Produce an exact copy of the lines below, starting at the first and ending with the line containing "This screenshot has height=550, width=1085.".
▽
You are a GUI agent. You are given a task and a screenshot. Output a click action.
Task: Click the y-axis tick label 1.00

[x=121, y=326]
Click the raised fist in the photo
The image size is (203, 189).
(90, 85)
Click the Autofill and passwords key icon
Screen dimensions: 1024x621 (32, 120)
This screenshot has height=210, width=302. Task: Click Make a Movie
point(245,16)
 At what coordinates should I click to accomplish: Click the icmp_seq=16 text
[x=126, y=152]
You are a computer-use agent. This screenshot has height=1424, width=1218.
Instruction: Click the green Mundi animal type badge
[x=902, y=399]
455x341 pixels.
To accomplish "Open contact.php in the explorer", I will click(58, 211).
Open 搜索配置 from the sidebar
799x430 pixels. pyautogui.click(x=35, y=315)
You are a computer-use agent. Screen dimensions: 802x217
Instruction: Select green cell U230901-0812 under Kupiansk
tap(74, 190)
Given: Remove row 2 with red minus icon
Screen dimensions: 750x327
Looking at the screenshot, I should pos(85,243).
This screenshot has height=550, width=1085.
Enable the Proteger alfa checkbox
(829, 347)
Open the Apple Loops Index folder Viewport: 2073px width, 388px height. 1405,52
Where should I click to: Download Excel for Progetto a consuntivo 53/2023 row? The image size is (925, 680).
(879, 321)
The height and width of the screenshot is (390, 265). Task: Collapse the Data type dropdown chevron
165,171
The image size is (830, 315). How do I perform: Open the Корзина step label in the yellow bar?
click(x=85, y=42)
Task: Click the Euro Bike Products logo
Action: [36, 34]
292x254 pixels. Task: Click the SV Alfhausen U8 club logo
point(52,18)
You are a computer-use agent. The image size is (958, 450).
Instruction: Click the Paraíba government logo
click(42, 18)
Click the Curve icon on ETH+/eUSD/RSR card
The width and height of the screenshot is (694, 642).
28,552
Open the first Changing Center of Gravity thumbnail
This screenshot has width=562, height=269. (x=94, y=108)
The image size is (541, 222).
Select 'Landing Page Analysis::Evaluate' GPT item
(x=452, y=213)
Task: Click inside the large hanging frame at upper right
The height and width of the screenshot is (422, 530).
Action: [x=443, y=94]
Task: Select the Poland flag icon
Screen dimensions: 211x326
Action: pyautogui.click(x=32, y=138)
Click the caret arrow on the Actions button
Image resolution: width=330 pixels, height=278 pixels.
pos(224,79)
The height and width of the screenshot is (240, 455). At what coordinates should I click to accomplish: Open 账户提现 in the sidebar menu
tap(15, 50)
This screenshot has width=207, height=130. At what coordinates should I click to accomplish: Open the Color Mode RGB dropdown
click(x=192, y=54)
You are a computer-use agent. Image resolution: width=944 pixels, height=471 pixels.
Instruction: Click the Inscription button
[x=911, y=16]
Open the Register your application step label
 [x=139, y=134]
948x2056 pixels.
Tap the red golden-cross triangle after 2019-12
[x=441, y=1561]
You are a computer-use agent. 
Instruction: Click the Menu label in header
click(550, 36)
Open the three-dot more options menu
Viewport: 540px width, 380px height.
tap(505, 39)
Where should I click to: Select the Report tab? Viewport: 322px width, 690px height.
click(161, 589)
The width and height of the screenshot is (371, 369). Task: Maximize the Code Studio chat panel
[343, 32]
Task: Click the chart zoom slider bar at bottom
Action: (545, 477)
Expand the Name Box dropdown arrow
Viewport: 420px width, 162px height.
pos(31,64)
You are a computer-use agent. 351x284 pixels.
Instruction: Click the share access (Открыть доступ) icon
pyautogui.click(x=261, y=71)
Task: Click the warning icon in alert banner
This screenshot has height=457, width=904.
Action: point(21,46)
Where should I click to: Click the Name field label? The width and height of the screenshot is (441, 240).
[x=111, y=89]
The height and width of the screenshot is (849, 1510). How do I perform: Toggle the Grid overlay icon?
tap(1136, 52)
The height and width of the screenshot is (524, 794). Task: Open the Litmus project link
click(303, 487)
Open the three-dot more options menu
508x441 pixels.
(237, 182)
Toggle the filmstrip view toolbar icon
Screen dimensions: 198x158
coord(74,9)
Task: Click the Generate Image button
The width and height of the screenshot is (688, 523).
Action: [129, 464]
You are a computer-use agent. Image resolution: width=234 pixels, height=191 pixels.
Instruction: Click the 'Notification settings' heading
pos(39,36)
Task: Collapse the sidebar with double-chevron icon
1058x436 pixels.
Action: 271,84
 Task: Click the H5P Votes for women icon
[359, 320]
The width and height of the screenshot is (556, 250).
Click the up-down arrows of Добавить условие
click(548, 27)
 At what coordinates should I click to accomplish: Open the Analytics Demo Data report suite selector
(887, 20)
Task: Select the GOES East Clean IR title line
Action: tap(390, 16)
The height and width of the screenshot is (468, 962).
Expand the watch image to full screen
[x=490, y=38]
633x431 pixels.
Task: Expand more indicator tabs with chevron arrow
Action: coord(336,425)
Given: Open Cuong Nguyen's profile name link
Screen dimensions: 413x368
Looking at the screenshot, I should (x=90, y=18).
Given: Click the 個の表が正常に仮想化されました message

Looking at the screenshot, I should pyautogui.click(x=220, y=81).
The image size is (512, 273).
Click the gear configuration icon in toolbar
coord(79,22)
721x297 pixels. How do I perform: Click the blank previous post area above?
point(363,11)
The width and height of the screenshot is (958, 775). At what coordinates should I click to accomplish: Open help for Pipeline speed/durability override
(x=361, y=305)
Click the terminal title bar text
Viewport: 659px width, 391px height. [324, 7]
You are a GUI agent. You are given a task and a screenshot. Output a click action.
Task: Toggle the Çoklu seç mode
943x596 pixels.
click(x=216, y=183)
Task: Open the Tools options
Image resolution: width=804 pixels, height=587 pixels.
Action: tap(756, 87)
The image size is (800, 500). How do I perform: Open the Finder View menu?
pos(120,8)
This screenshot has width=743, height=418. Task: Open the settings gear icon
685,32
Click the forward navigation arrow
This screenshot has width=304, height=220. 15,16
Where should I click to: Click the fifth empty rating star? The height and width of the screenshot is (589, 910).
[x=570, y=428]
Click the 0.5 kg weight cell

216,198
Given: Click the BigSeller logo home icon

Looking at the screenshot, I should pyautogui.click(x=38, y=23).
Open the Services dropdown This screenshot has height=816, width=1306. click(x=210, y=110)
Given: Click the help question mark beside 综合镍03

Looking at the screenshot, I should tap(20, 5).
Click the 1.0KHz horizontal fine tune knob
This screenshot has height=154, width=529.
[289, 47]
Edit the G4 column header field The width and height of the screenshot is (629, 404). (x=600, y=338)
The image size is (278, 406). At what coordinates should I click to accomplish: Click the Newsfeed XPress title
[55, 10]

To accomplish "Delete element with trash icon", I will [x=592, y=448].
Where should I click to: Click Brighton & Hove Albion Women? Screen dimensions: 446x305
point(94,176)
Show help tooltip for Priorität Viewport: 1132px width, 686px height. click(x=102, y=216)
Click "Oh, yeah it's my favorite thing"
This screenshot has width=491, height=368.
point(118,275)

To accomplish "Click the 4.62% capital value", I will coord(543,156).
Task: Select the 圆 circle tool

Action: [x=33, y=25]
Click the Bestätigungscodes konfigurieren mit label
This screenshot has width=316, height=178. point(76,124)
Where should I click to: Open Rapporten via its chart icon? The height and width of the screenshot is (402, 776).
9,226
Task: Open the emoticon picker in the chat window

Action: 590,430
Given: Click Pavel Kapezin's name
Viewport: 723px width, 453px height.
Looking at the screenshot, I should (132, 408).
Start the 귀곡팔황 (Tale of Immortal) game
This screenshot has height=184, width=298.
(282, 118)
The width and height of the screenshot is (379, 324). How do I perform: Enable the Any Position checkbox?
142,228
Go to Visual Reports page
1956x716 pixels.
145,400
△
Response area =
You are a GUI agent. You are given a task and a screenshot. Output a click action.
Task: Click the y-axis tick label 1.00

[x=121, y=326]
Click the raised fist in the photo
The image size is (203, 189).
(90, 85)
Click the Autofill and passwords key icon
Screen dimensions: 1024x621 (32, 120)
This screenshot has height=210, width=302. Task: Click Make a Movie
point(245,16)
 At what coordinates should I click to accomplish: Click the icmp_seq=16 text
[x=126, y=152]
You are a computer-use agent. This screenshot has height=1424, width=1218.
Instruction: Click the green Mundi animal type badge
[x=902, y=399]
455x341 pixels.
To accomplish "Open contact.php in the explorer", I will click(58, 211).
Open 搜索配置 from the sidebar
799x430 pixels. pyautogui.click(x=35, y=315)
You are a computer-use agent. Screen dimensions: 802x217
Instruction: Select green cell U230901-0812 under Kupiansk
tap(74, 190)
Given: Remove row 2 with red minus icon
Screen dimensions: 750x327
Looking at the screenshot, I should pos(85,243).
This screenshot has height=550, width=1085.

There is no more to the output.